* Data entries
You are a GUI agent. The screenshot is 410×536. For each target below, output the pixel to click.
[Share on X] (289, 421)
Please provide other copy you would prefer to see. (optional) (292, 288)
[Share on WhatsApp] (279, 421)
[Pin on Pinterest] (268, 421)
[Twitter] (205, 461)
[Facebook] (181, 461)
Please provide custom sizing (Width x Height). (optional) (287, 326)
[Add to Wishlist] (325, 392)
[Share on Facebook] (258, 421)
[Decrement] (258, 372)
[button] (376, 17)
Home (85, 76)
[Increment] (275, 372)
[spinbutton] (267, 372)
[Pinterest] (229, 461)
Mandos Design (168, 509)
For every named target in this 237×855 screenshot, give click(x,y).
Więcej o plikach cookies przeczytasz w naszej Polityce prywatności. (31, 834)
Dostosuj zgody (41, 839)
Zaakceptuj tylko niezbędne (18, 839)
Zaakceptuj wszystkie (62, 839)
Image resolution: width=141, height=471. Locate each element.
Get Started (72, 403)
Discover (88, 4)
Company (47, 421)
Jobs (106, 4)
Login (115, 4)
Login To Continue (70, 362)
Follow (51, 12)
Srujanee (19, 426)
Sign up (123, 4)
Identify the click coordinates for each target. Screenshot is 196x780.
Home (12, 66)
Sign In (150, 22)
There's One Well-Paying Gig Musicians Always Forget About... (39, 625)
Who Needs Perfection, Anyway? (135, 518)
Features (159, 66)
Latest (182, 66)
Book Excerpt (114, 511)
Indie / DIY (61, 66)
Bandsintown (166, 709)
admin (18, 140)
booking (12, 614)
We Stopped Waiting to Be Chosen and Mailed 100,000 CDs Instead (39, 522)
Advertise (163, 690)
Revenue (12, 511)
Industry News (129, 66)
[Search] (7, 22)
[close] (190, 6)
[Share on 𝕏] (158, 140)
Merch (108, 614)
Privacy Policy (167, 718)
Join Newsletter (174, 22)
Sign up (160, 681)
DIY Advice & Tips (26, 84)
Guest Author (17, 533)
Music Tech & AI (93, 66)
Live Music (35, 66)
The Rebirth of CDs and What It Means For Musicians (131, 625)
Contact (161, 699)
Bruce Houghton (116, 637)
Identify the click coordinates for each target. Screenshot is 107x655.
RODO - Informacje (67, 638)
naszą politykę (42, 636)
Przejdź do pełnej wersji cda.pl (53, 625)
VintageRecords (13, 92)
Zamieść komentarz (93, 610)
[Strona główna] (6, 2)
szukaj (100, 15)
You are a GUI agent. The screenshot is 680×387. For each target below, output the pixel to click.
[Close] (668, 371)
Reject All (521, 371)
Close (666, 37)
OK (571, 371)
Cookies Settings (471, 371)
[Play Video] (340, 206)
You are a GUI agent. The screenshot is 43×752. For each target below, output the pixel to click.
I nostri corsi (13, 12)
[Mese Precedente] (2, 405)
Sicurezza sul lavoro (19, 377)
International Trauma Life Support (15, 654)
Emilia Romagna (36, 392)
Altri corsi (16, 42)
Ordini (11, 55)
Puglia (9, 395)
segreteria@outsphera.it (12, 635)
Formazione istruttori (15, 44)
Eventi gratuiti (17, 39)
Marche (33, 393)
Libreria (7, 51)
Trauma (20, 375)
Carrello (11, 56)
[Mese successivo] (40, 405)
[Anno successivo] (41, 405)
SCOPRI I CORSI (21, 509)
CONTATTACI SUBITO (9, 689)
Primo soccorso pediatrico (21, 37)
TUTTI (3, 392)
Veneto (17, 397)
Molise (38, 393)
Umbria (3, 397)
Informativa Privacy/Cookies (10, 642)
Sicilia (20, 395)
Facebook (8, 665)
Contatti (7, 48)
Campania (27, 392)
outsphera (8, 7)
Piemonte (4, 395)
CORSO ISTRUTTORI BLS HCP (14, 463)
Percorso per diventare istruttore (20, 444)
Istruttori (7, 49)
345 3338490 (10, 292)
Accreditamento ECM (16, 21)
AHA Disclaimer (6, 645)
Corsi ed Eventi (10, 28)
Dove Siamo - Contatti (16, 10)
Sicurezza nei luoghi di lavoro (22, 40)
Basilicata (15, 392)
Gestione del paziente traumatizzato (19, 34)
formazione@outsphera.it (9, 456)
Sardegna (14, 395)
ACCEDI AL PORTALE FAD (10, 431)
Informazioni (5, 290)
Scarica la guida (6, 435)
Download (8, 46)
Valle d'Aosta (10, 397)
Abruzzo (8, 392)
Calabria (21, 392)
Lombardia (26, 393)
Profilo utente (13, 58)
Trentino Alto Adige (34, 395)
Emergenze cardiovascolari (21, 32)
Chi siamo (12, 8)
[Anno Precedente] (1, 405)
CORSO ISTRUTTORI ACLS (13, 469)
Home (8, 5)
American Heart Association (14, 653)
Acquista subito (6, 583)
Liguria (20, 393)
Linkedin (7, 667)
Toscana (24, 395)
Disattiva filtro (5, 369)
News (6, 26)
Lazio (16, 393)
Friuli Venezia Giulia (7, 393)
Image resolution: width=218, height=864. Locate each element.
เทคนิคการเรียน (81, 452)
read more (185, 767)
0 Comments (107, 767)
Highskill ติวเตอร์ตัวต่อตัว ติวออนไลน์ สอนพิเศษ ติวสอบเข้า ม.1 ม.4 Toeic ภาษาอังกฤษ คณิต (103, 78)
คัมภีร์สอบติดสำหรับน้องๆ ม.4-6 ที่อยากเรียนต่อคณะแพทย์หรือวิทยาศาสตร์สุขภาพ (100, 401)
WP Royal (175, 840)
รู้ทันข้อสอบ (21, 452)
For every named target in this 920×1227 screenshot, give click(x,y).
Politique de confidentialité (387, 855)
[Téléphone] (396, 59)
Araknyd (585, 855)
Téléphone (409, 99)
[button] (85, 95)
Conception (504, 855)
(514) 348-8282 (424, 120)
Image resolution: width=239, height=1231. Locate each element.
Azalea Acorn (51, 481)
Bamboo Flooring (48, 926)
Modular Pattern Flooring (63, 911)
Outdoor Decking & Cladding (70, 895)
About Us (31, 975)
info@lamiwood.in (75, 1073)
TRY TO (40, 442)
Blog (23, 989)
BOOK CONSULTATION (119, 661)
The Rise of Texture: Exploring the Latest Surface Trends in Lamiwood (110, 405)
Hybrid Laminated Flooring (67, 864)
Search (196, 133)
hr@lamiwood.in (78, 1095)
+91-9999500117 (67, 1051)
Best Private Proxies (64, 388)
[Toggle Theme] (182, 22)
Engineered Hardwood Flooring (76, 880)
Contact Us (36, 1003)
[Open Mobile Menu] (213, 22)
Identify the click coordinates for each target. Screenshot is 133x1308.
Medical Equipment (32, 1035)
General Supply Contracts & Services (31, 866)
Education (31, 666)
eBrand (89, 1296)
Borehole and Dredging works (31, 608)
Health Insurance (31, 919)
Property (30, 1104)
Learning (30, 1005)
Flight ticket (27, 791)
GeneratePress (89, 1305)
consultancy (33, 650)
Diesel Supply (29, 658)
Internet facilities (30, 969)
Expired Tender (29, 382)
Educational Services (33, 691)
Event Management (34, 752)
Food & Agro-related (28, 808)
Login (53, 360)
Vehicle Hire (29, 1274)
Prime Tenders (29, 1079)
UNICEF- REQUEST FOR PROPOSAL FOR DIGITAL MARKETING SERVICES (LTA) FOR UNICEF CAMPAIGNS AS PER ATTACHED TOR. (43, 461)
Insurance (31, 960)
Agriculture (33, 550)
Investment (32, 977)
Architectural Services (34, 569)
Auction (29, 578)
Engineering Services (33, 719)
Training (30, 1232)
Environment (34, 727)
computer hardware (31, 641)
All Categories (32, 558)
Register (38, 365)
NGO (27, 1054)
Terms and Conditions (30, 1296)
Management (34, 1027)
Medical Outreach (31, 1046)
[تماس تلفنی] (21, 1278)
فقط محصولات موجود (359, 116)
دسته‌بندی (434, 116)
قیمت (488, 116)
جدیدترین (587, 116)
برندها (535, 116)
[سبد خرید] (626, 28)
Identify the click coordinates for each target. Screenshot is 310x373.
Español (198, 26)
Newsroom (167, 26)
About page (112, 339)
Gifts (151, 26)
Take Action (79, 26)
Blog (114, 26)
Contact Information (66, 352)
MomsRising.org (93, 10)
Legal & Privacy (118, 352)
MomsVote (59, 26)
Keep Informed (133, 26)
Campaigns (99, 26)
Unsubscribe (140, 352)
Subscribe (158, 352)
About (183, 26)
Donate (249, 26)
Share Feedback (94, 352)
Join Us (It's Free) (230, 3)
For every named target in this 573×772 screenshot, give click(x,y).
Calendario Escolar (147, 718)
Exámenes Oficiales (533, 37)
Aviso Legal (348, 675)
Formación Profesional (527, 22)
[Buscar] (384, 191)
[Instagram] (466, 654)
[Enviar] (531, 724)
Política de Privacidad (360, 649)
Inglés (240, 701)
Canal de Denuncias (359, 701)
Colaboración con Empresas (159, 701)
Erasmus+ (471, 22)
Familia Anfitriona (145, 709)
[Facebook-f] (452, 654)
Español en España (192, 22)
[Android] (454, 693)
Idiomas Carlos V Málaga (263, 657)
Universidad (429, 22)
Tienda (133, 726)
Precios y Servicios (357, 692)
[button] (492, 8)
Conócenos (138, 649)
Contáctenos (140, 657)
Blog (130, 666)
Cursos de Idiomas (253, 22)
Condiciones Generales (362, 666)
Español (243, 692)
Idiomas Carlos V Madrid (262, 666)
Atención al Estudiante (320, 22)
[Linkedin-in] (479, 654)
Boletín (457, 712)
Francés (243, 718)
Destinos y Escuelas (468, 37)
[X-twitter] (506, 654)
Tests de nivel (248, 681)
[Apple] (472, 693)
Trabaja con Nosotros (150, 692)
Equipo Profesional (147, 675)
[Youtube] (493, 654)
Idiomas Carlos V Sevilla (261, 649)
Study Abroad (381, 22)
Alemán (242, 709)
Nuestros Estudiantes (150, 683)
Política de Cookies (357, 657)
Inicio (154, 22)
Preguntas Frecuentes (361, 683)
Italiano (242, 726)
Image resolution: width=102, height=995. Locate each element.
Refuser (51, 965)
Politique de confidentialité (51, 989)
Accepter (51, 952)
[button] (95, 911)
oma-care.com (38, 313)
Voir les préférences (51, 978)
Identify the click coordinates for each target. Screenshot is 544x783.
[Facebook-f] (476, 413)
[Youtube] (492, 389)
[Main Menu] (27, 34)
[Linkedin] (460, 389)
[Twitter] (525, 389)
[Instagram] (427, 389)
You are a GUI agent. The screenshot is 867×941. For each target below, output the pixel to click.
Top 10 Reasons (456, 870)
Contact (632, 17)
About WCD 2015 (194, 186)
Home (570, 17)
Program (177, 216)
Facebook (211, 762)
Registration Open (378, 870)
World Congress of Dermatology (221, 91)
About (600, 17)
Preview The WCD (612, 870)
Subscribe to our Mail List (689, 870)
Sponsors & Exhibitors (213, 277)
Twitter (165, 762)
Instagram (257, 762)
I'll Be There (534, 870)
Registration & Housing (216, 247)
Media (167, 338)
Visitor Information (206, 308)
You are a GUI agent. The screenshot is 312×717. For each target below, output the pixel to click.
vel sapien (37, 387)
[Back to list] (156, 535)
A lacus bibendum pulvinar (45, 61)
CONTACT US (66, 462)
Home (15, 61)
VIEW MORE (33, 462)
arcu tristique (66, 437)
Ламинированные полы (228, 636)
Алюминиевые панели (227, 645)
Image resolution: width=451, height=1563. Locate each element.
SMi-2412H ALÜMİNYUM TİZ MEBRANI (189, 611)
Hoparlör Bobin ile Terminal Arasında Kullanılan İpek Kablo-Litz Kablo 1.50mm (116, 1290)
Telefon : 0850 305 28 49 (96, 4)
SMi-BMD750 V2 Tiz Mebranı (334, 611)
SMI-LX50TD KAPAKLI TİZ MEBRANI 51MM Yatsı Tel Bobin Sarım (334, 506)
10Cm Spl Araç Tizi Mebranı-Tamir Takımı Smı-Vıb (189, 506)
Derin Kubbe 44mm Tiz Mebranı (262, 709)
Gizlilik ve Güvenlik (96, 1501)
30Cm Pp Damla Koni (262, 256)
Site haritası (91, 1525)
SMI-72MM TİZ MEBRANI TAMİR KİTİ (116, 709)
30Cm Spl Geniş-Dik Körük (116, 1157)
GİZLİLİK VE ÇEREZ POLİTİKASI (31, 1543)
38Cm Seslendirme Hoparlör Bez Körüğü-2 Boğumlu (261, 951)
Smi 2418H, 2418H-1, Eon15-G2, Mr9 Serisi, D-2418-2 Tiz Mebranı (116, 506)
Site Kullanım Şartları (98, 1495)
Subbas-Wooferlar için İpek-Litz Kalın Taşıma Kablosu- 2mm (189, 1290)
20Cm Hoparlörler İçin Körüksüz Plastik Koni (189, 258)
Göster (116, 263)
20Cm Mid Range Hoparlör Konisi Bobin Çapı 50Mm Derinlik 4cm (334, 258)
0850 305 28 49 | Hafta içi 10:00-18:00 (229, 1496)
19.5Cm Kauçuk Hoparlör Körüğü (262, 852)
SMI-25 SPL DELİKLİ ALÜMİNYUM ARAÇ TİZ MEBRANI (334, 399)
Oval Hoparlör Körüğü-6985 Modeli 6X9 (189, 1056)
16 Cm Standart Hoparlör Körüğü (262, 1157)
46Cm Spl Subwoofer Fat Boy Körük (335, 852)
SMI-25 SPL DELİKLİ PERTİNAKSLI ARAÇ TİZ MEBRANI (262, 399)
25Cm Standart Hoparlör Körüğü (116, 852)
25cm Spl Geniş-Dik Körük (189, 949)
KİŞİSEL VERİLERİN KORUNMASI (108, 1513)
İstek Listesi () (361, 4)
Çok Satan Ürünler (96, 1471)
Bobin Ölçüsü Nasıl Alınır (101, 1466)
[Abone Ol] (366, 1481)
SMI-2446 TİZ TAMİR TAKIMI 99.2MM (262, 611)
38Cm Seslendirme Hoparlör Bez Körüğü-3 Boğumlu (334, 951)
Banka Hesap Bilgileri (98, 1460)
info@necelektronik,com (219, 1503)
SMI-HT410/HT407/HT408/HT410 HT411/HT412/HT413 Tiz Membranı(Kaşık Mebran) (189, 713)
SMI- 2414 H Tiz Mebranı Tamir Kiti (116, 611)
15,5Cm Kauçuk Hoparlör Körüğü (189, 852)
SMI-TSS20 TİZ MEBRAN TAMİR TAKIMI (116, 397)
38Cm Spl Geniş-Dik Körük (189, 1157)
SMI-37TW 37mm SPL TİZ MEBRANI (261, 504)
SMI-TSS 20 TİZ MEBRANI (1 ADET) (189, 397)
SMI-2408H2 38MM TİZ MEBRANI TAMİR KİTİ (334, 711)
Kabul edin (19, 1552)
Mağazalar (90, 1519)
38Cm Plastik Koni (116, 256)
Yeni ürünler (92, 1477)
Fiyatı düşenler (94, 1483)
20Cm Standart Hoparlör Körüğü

* Written request
Convert the data from the line containing "Sign up (160, 681)" through the line containing "[Play Video] (340, 206)" into a Markdown table with the columns Row and Entry, skipping any blank lines.

* Reply
| Row | Entry |
|---|---|
| 1 | Sign up (160, 681) |
| 2 | DIY Advice & Tips (26, 84) |
| 3 | Guest Author (17, 533) |
| 4 | Music Tech & AI (93, 66) |
| 5 | Live Music (35, 66) |
| 6 | The Rebirth of CDs and What It Means For Musicians (131, 625) |
| 7 | Contact (161, 699) |
| 8 | Bruce Houghton (116, 637) |
| 9 | Identify the click coordinates for each target. Screenshot is 107x655. |
| 10 | RODO - Informacje (67, 638) |
| 11 | naszą politykę (42, 636) |
| 12 | Przejdź do pełnej wersji cda.pl (53, 625) |
| 13 | VintageRecords (13, 92) |
| 14 | Zamieść komentarz (93, 610) |
| 15 | [Strona główna] (6, 2) |
| 16 | szukaj (100, 15) |
| 17 | You are a GUI agent. The screenshot is 680×387. For each target below, output the pixel to click. |
| 18 | [Close] (668, 371) |
| 19 | Reject All (521, 371) |
| 20 | Close (666, 37) |
| 21 | OK (571, 371) |
| 22 | Cookies Settings (471, 371) |
| 23 | [Play Video] (340, 206) |